Surfing the net recently I came across an interesting piece in the Bloomberg Business week website. Here’s a short excerpt from the article:
In 2009 the comedian Chris Rock created a stir with his documentary Good Hair. In its wake, many turned to the Internet in search of alternatives. In chat rooms on websites such as Curly Nikki and Afrobella, women shared tips for grooming afros and compared mom-and-pop product lines catering to women who’d decided to “go natural.” According to market research firm Mintel Group, in the three years after Good Hair’s release, sales of chemical relaxers fell more than 30 percent.
While I am not sure I agree that the movie ‘Good Hair’ played such an outstanding role at contributing to the drop in sales of relaxers I can at the same time appreciate a good statistic. Now we can actually put a figure into how much the relaxed industry has suffered since women switched to natural in their droves.
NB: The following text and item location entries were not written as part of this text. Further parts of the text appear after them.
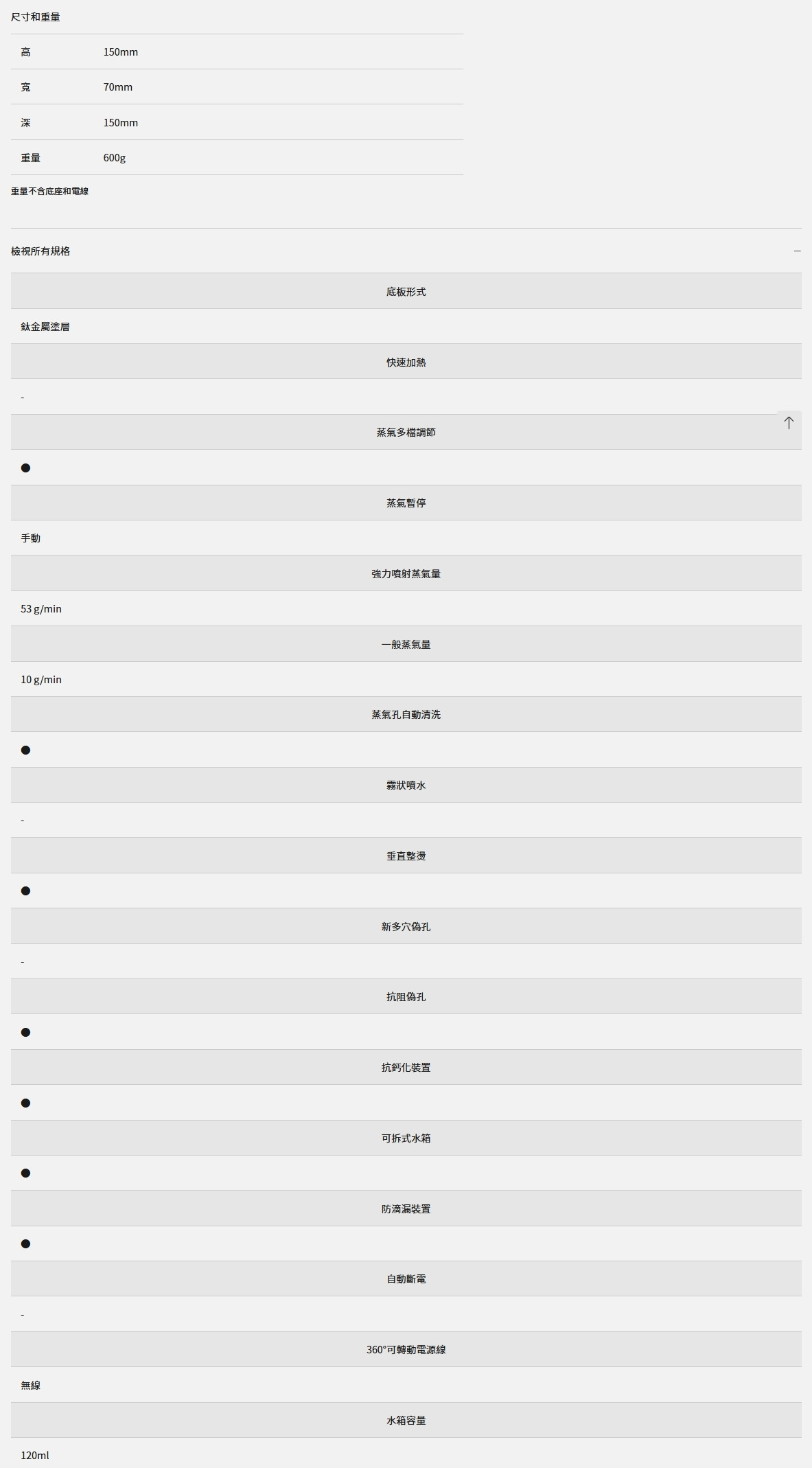Screen dimensions: 812x1468
Task: Click the black dot under 防滴漏裝置
Action: click(25, 1244)
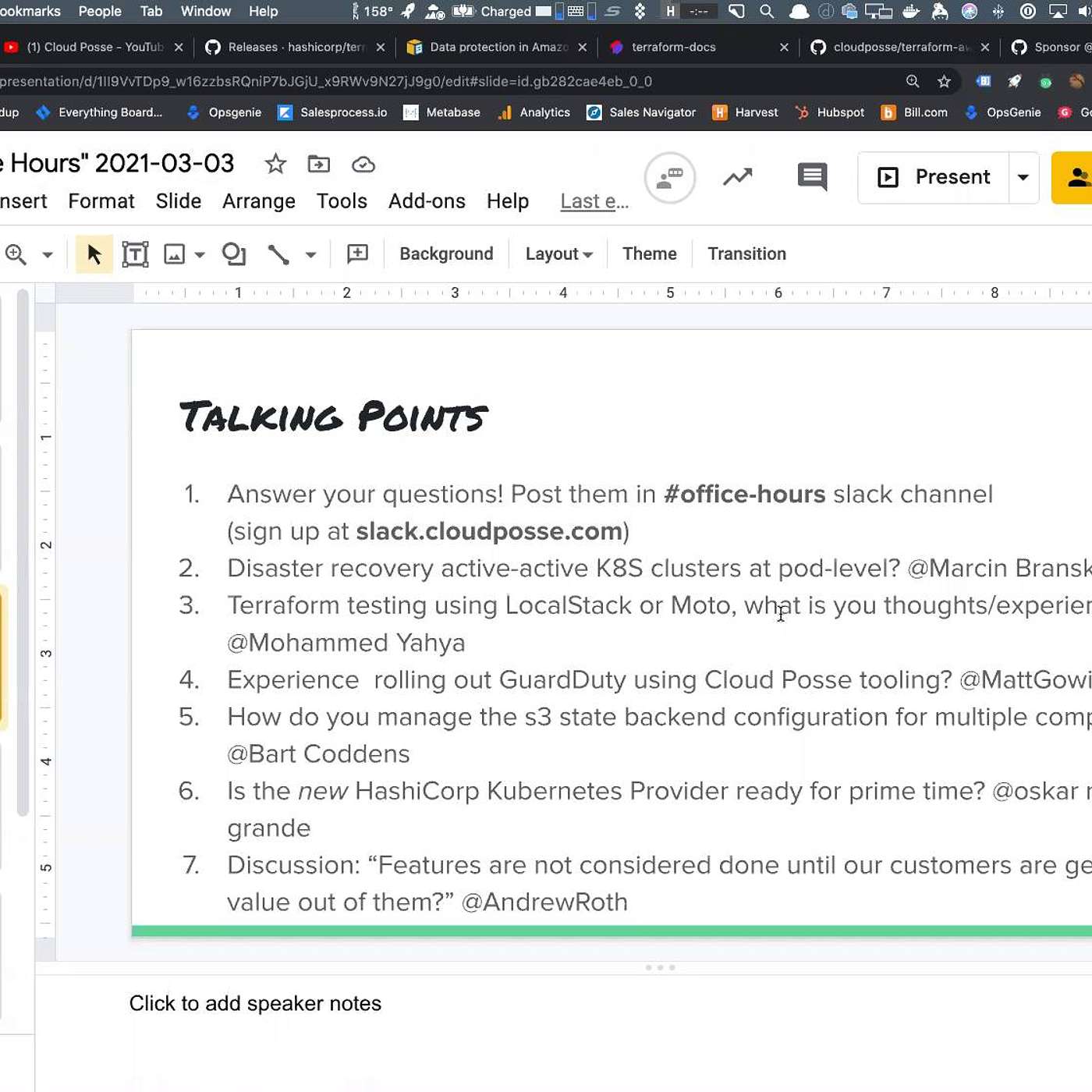This screenshot has width=1092, height=1092.
Task: Click the move to folder icon
Action: [318, 164]
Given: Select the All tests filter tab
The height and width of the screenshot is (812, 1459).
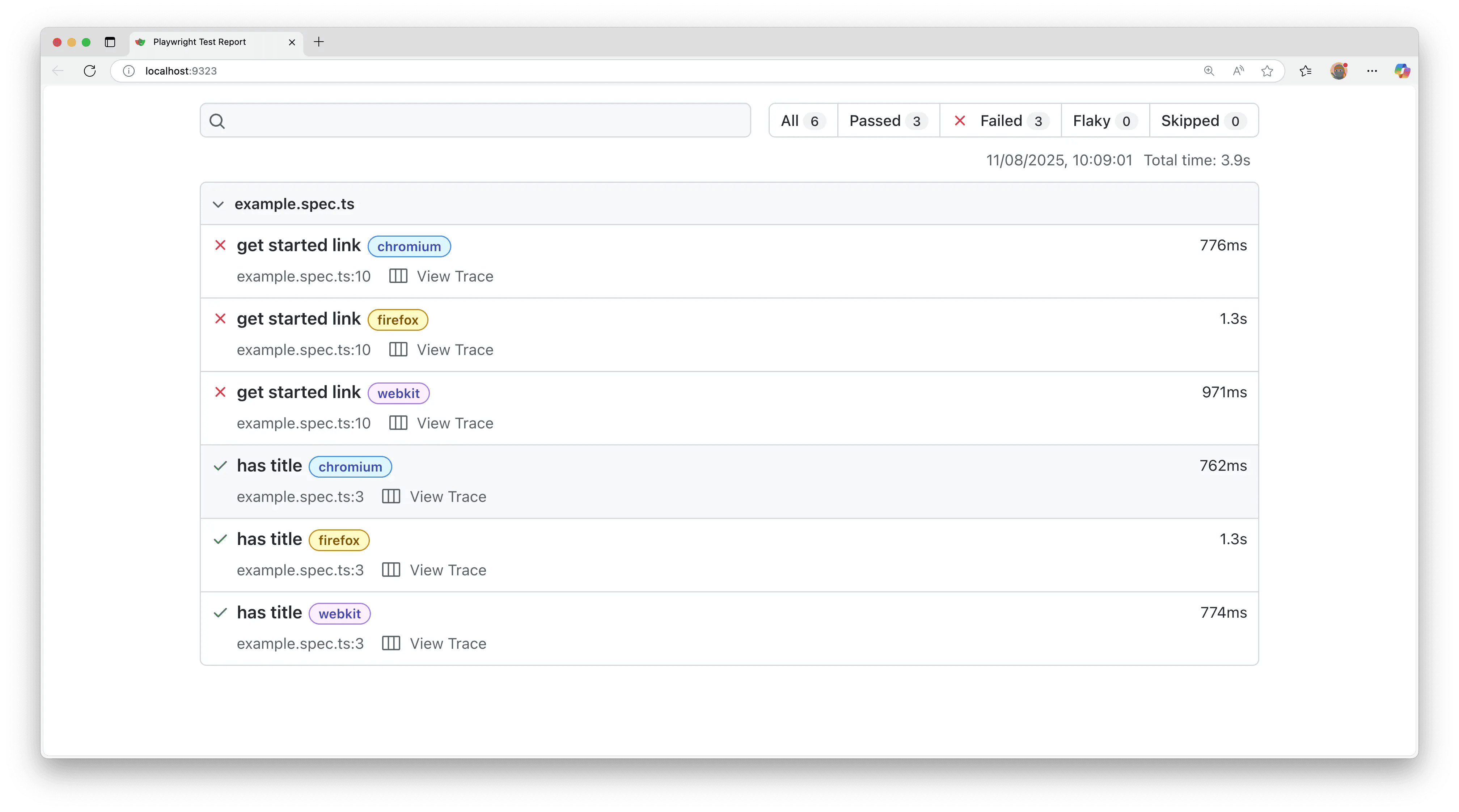Looking at the screenshot, I should 802,120.
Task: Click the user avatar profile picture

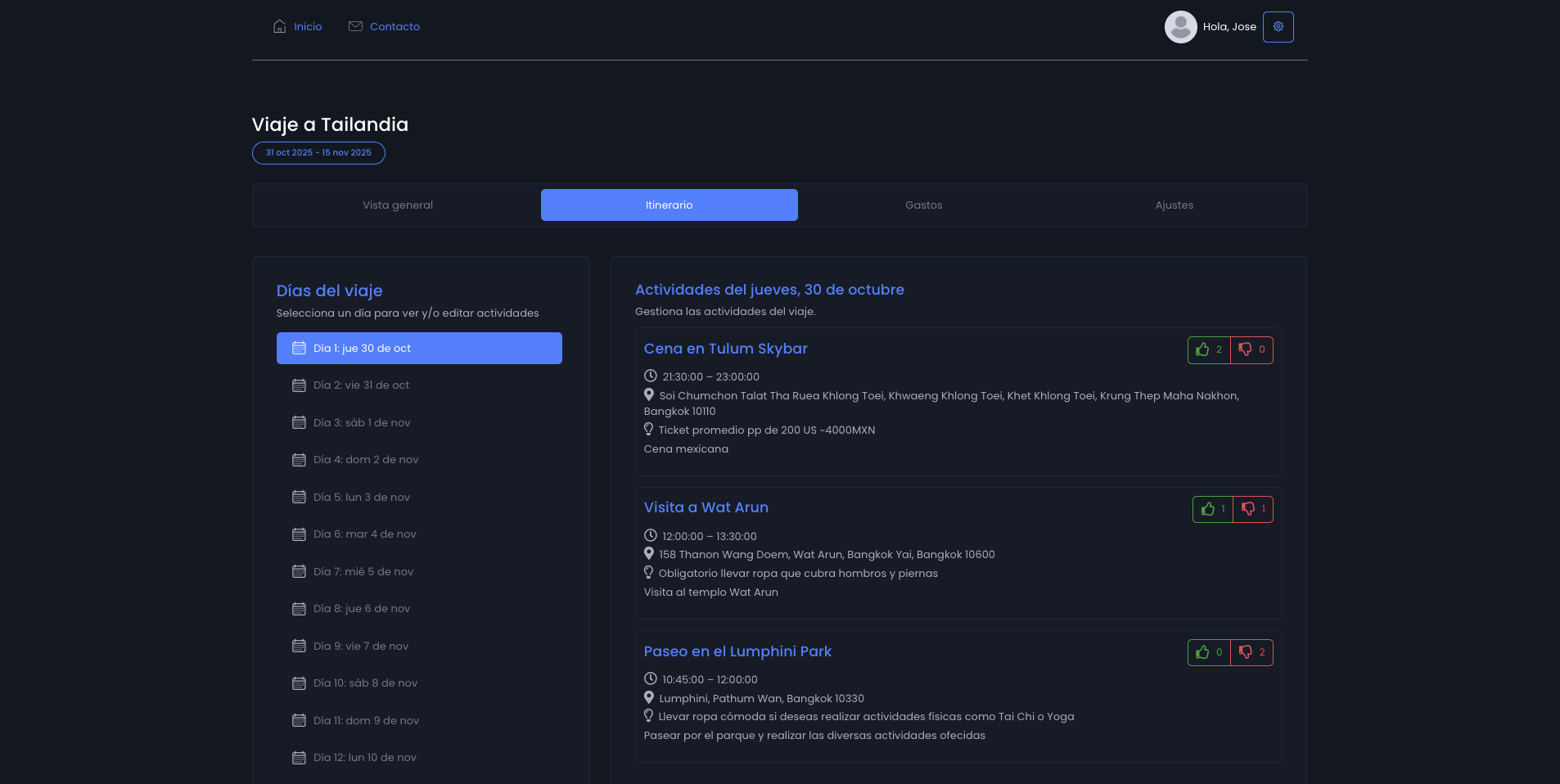Action: click(1180, 27)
Really it is also the first time that I have seen a public acknowledgement in mainstream media of just how powerful the natural hair movement has been over these last few years and what the costs have been on one hand for the relaxer companies and on the other hand the increase in sales for the small mom and pop companies that have been working tirelessly to give us quality products for our natural hair.
The fact that our ‘growing niche’ has made it to mainstream media is very interesting but we still have a ways to go on presenting the correct facts about where the source of the surge in sales comes from and even more appreciation of the work of women who are sharing their experiences everyday on blogs, YouTube, in forums and at meetups.
We cannot deny that when Target and Chris Rock joined the party it absolutely helped to propel things forward for the natural hair movement and small as well as some of the larger hair product companies focused on creating quality natural hair products.
Target in particular has been instrumental in propelling the switch to natural by placing natural hair products in a prominent spot at the end of the hair product aisle instead of in the ethnic hair product aisle. In so doing, they have made curly hair mainstream.